§ **HOW TO COMPLETE THIS TASK**
Pictures do not belong in the copy. Output exactly the lines from the one containing "Click the WeChat icon in header" to the end of the listing below.
BEGIN EXERCISE INPUTS
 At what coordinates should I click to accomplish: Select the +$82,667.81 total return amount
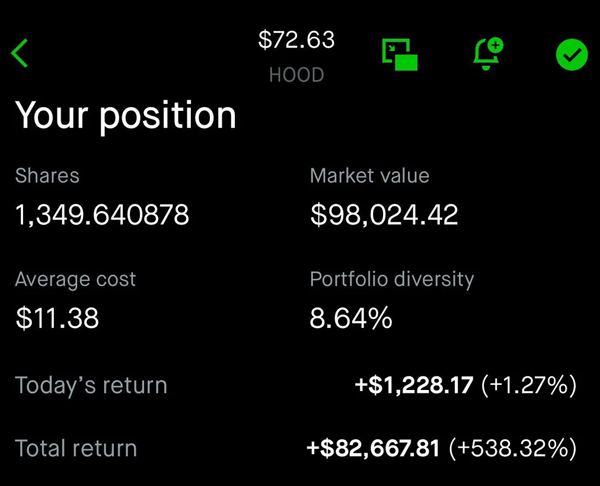pos(373,448)
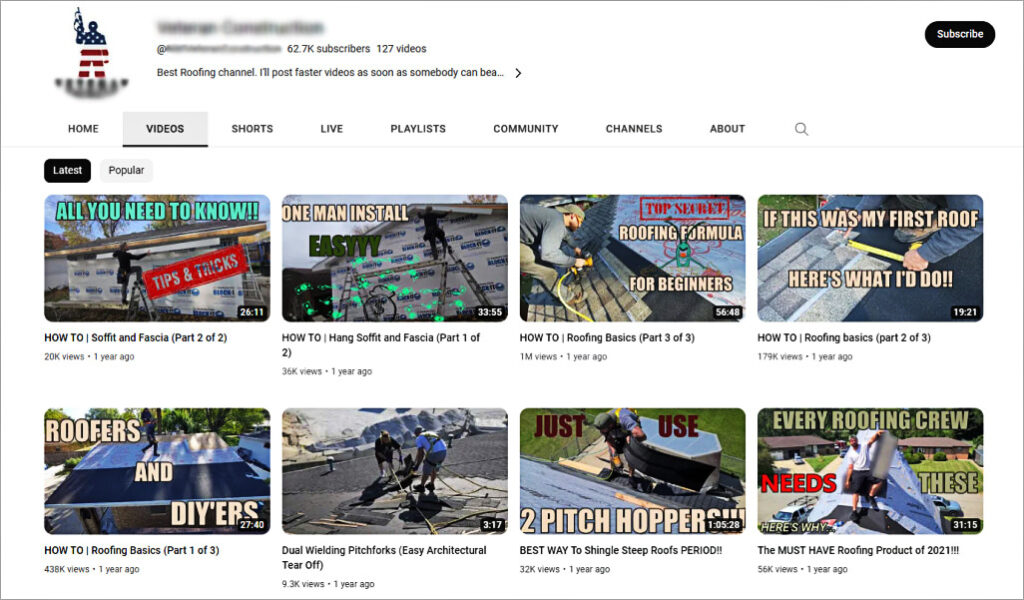The width and height of the screenshot is (1024, 600).
Task: Expand the channel description arrow
Action: click(518, 72)
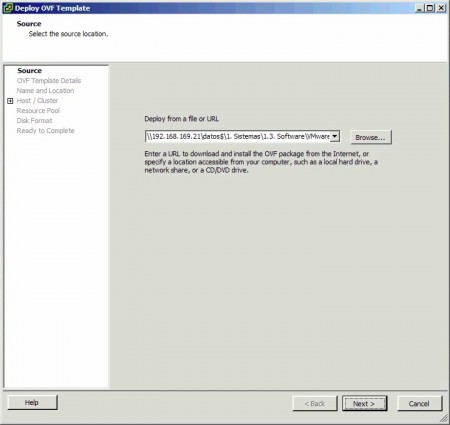Click the Browse... button
The height and width of the screenshot is (425, 450).
pos(371,137)
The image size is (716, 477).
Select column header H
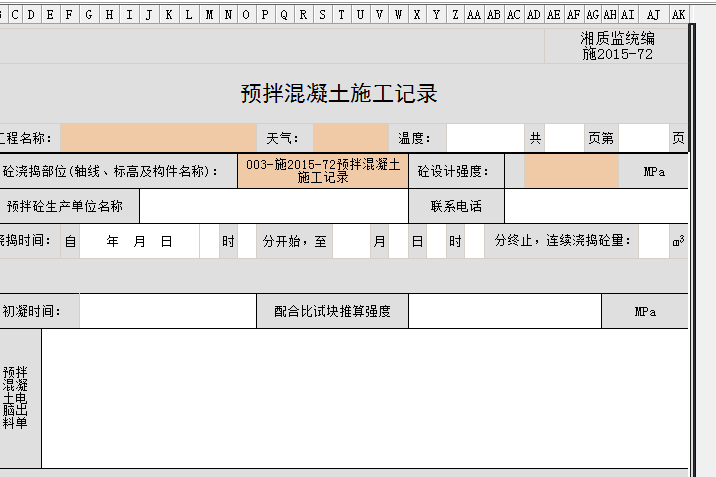coord(108,14)
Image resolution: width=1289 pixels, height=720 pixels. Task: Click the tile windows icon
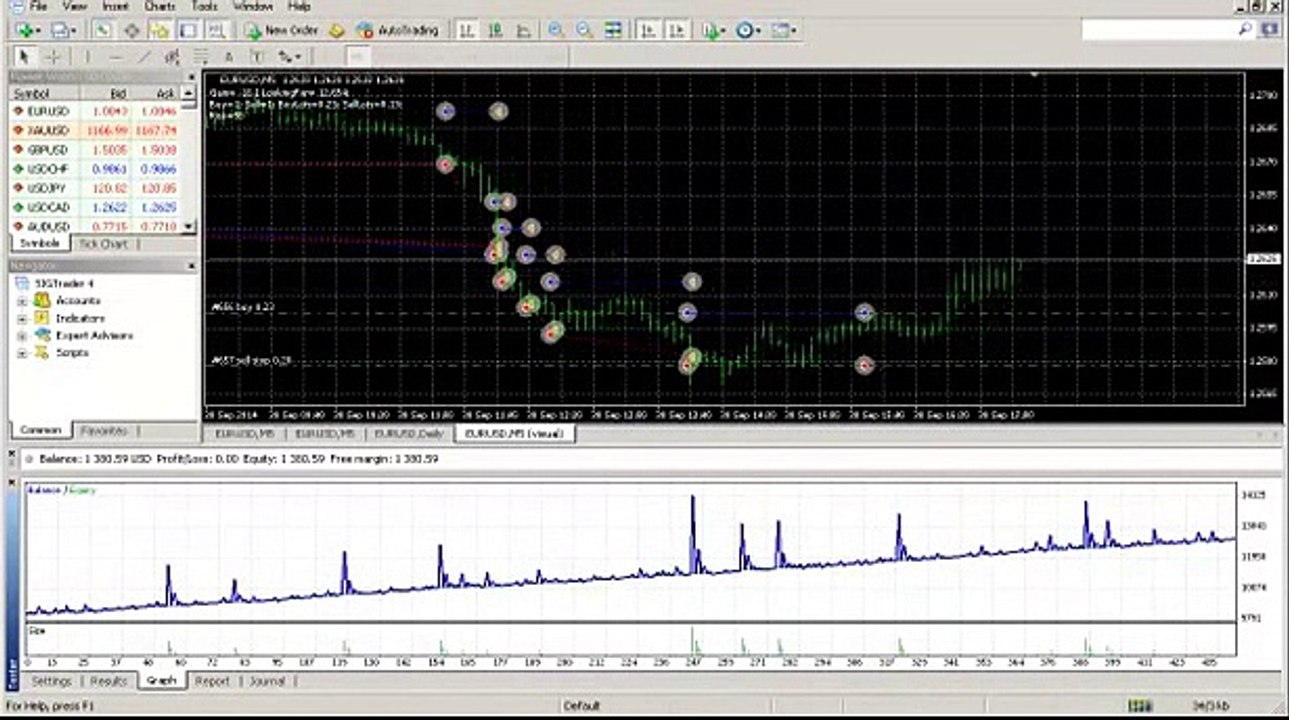pos(613,31)
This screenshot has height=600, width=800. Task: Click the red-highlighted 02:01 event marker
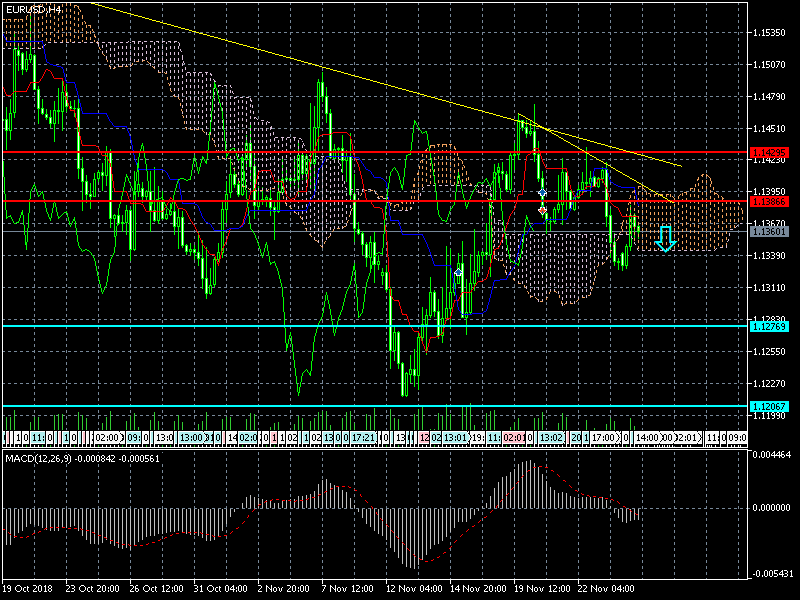(514, 438)
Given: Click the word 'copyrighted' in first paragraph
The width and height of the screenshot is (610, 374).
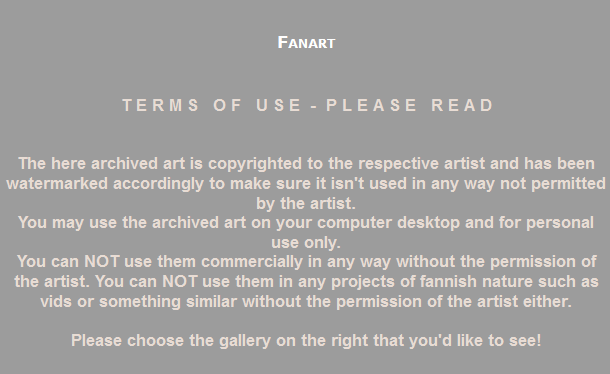Looking at the screenshot, I should pos(255,164).
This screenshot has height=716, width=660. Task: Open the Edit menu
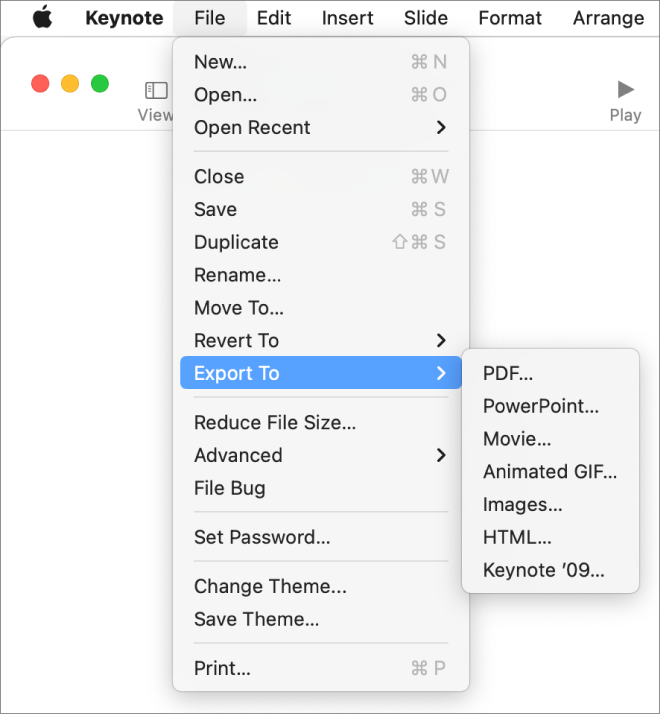point(274,18)
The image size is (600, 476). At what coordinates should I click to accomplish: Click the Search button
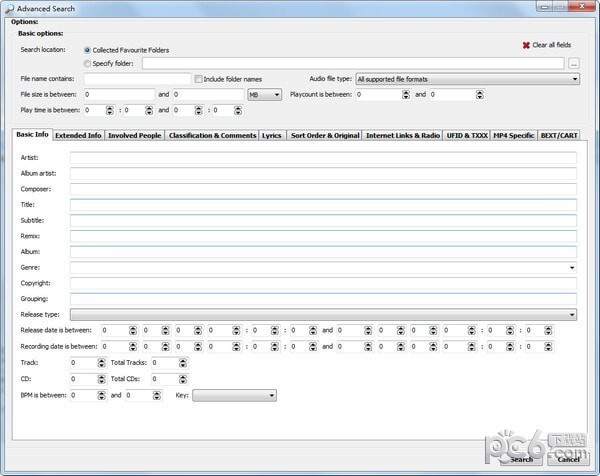point(521,459)
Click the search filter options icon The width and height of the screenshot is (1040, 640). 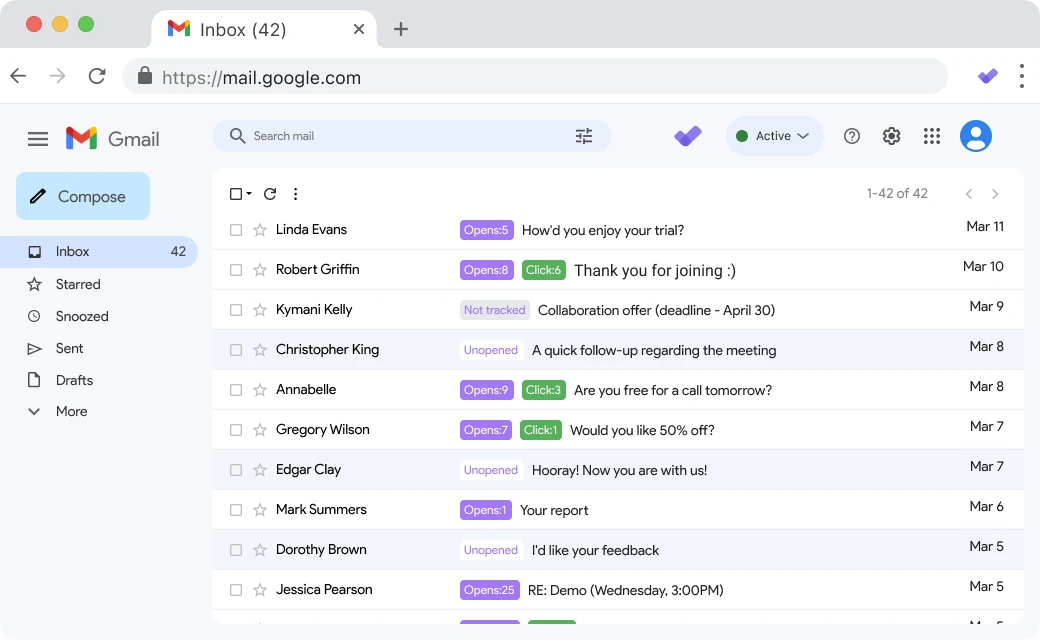click(584, 136)
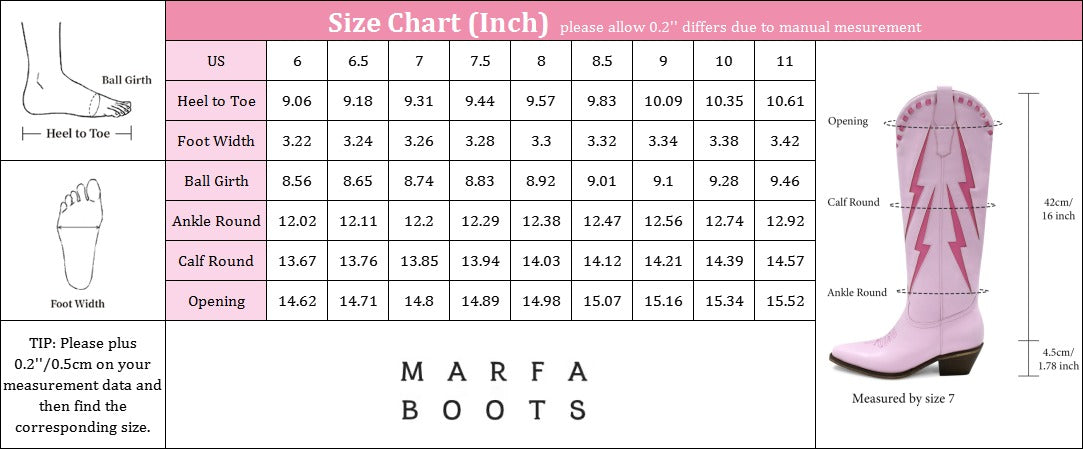Viewport: 1083px width, 449px height.
Task: Click the Heel to Toe table row label
Action: click(x=215, y=101)
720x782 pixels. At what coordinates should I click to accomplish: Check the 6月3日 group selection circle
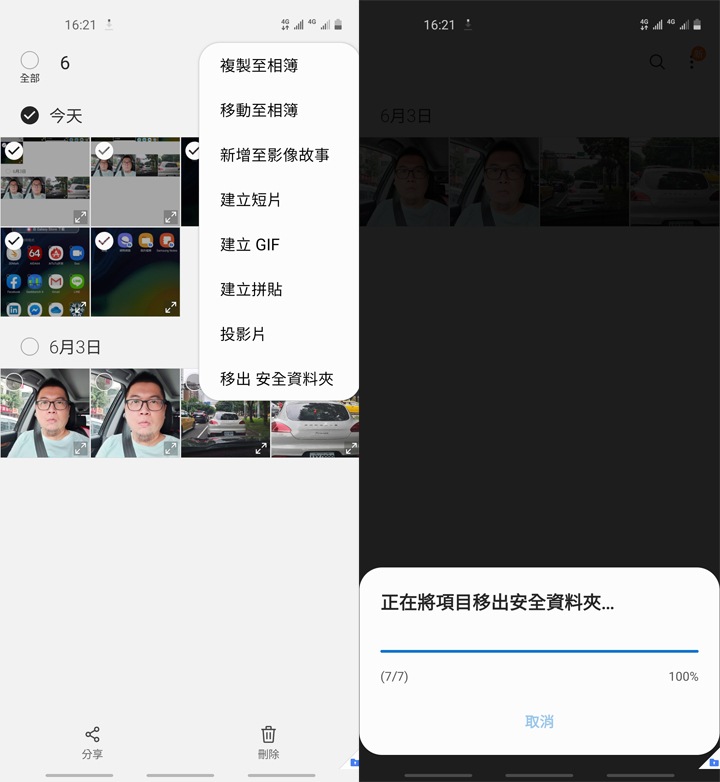point(30,347)

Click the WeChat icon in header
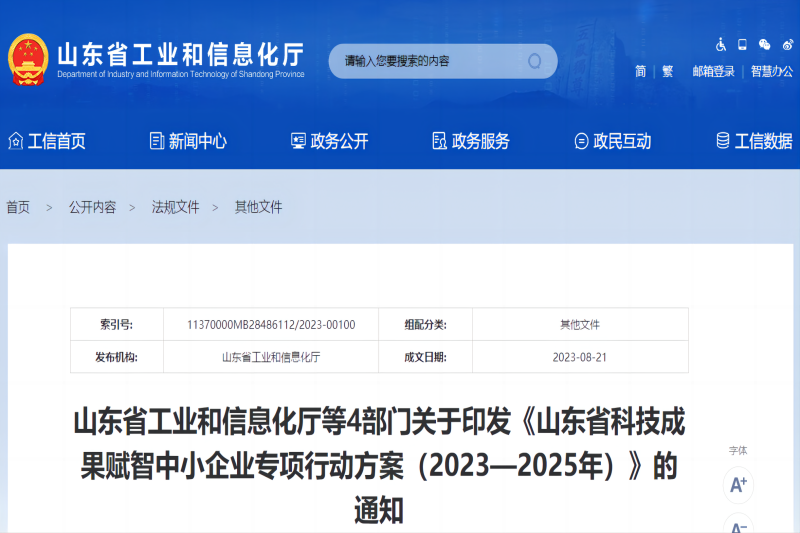(764, 44)
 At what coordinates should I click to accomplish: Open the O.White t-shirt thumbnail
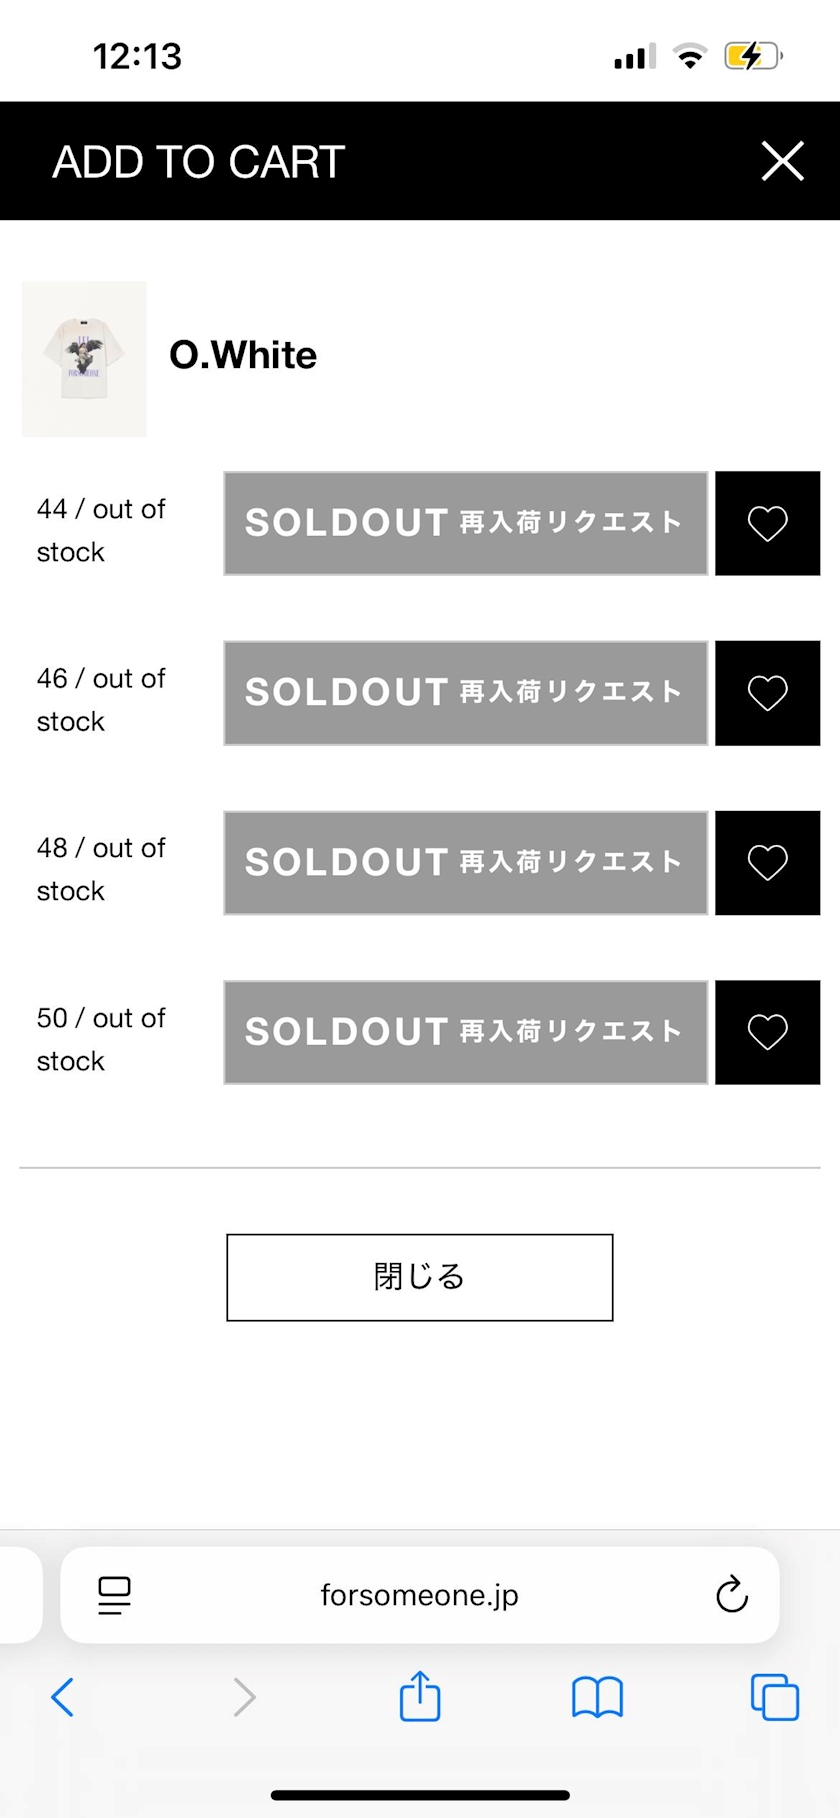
END EXERCISE INPUTS
§ **REPLY TO THE EXERCISE**
Click the WeChat icon in header
(764, 44)
 At what coordinates should I click to accomplish: Open the O.White t-shirt thumbnail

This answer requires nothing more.